TASKS TO CARRY OUT:
A. Answer these questions about the text on drinking water, one line each:
(i) How many diarrheal deaths each year does contaminated water cause, according to estimates?
(ii) What share of the global population used a safely managed drinking-water service in 2020?
(iii) Which three substances cause the most important chemical risks in drinking water?
B. In the text on drinking water, rewrite the part that begins at "Water and health" and ends after "preventable health risks.", putting "avoidable" in place of "preventable".
C. List every disease that the text on drinking water says microbiologically contaminated drinking water can transmit.

PASSAGE:
● ● ● ● ● ● ●

Drinking water

Key facts

  • Over 2 billion people live in water-stressed countries. The situation is likely to worsen in some regions as result of climate change and population growth.
  • Globally, at least 2 billion people use a drinking water source contaminated with feces. Microbial contamination of drinking-water poses the greatest risk to drinking-water safety.
  • The most important chemical risks in drinking water arise from arsenic, fluoride or nitrate. Emerging contaminants such as pharmaceuticals, pesticides, per- and polyfluoroalkyl substances (PFASs) and microplastics also pose risks.
  • People need safe and sufficient water facilitates to practice sanitary hygiene. Sanitation prevents diarrheal diseases, acute respiratory infections, and many neglected tropical diseases.
  • Microbiologically contaminated drinking water can transmit diseases such as diarrhea, cholera, dysentery, typhoid, and polio. Estimates suggest that contaminated water causes 485 000 diarrheal deaths each year.
  • In 2020, 74% of the global population (5.8 billion people) used a safely managed drinking-water service located on site, available when needed, and free from contamination.


Safe and readily available water is important for public health, including for drinking, domestic use, food production, or recreational purposes. Improved water supply and sanitation, and better management of water resources, can boost countries’ economic growth and contribute to poverty reduction.

Water and health

Contaminated water and poor sanitation are linked to transmission of diseases. Absent, inadequate, or inappropriately managed water and sanitation services expose individuals to preventable health risks.

● ● ● ● ● ● ●

INFORMATION PROVIDED:
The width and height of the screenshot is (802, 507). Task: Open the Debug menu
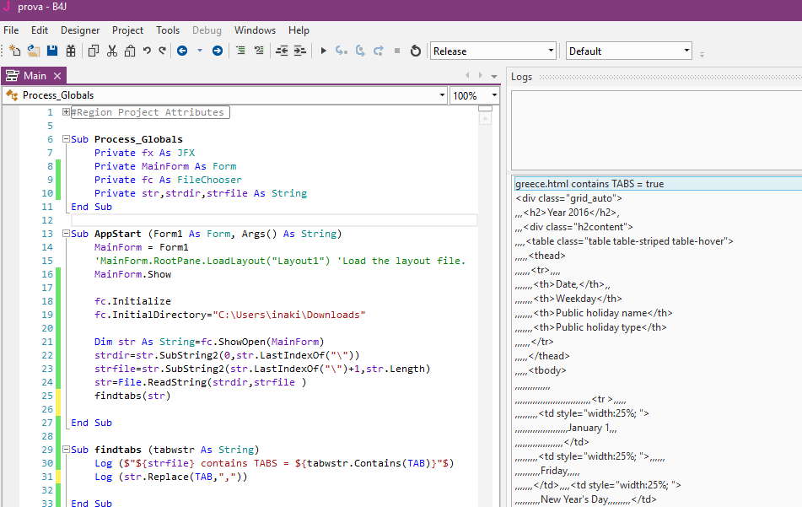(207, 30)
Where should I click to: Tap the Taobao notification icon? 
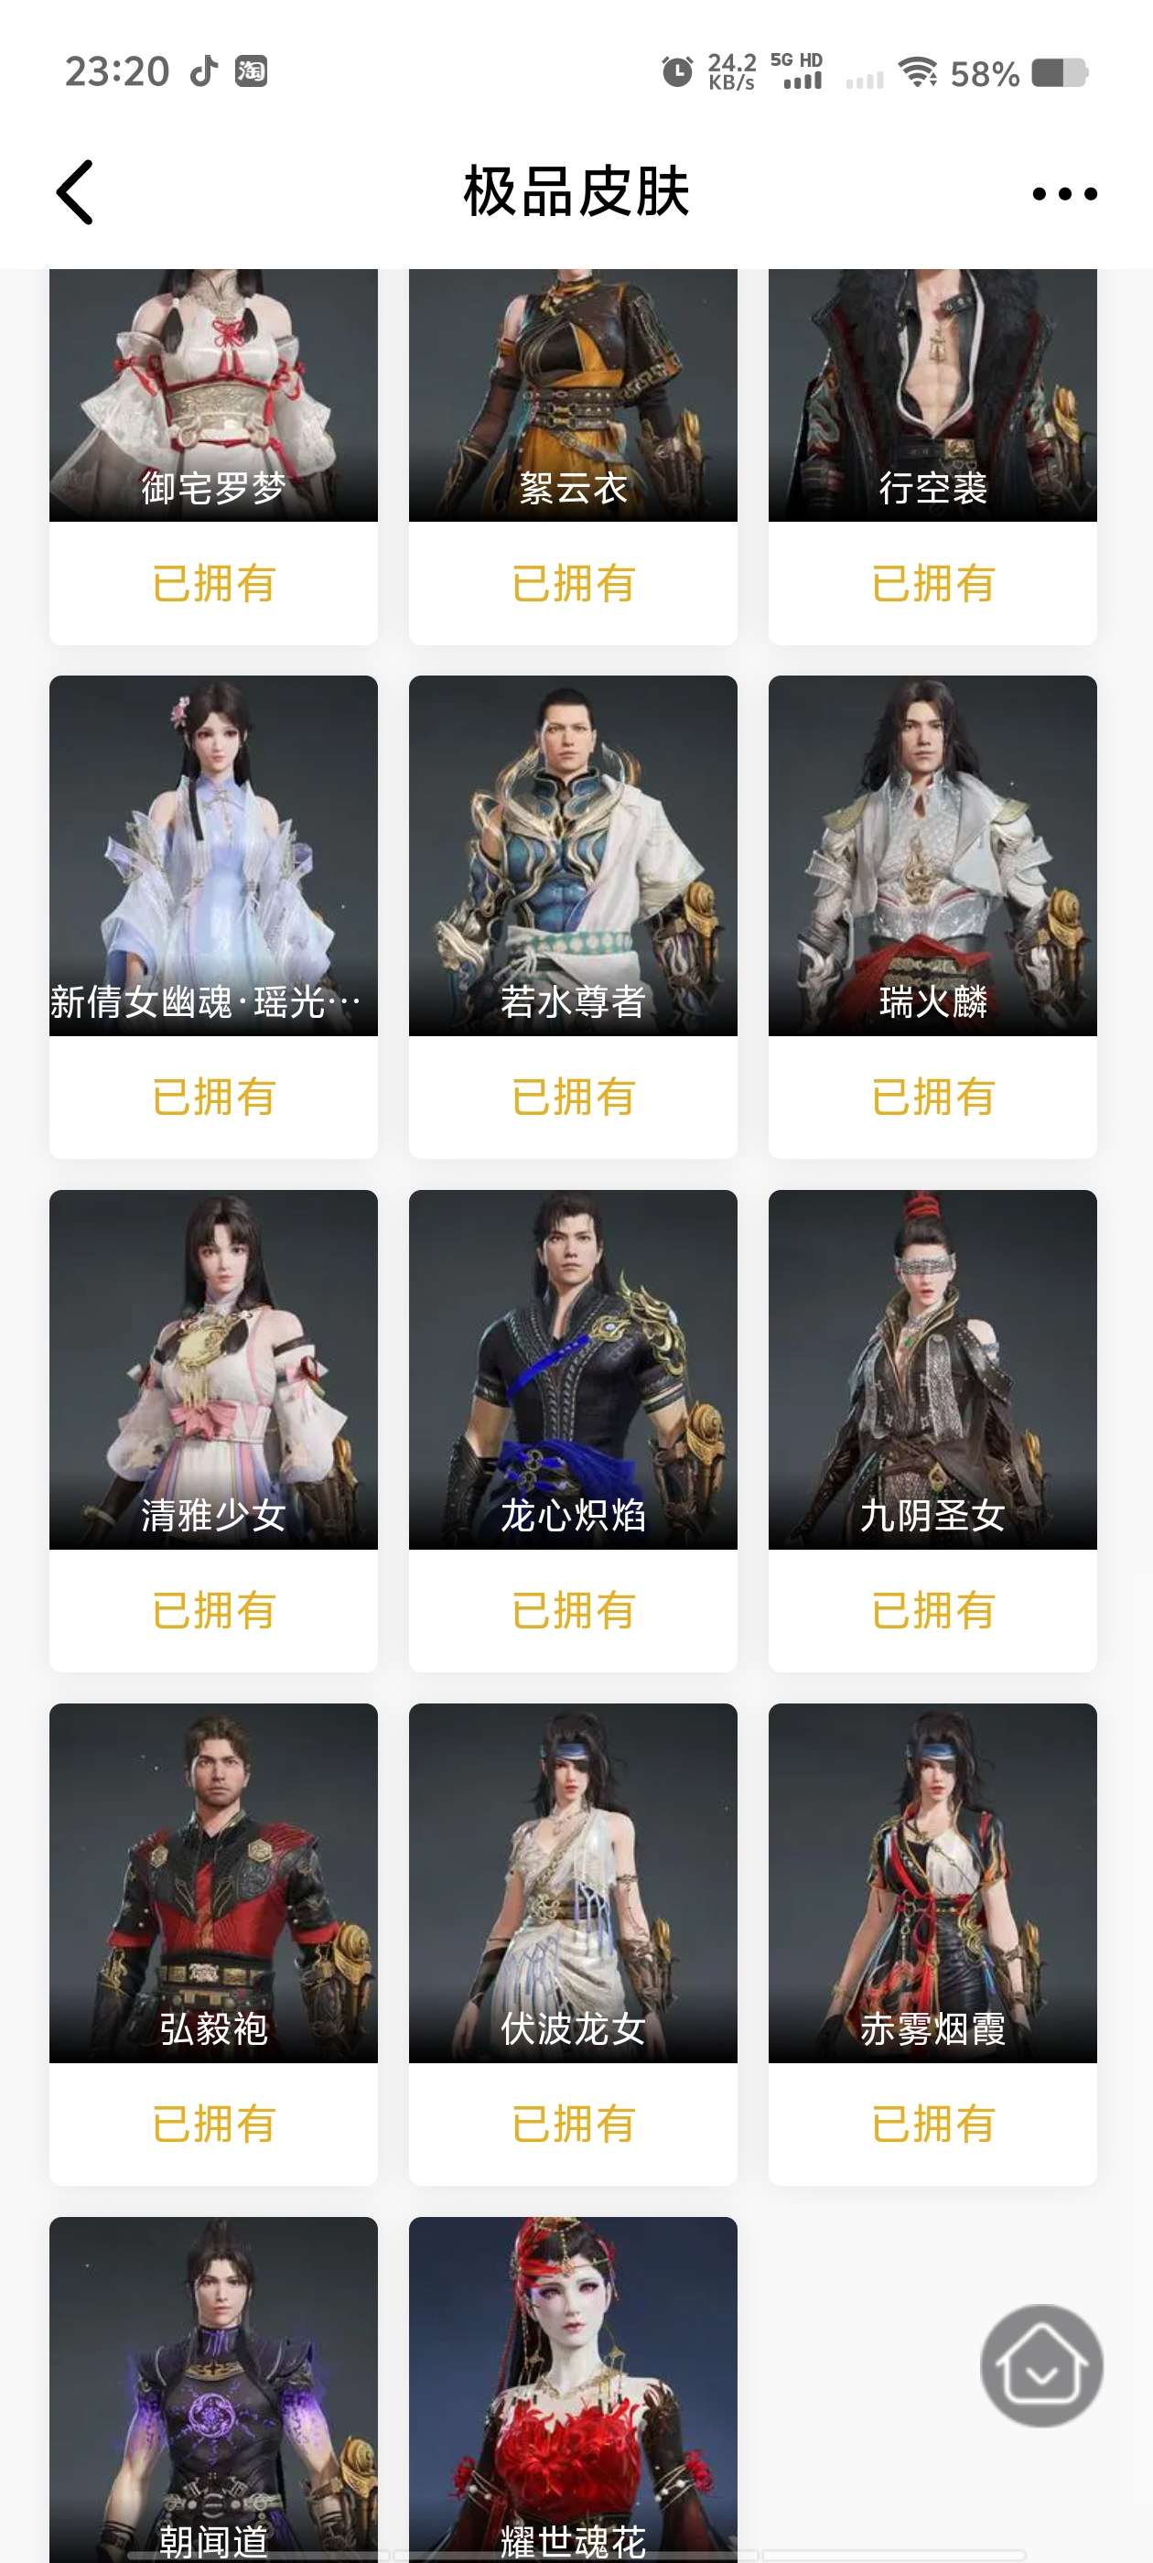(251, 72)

● ● ● ● ● ● ●

RESPONSES BY TASK:
A.
(i) 485 000
(ii) 74% (5.8 billion people)
(iii) Arsenic, fluoride and nitrate

B.
Water and health

Contaminated water and poor sanitation are linked to transmission of diseases. Absent, inadequate, or inappropriately managed water and sanitation services expose individuals to avoidable health risks.

C. Diarrhea, cholera, dysentery, typhoid, polio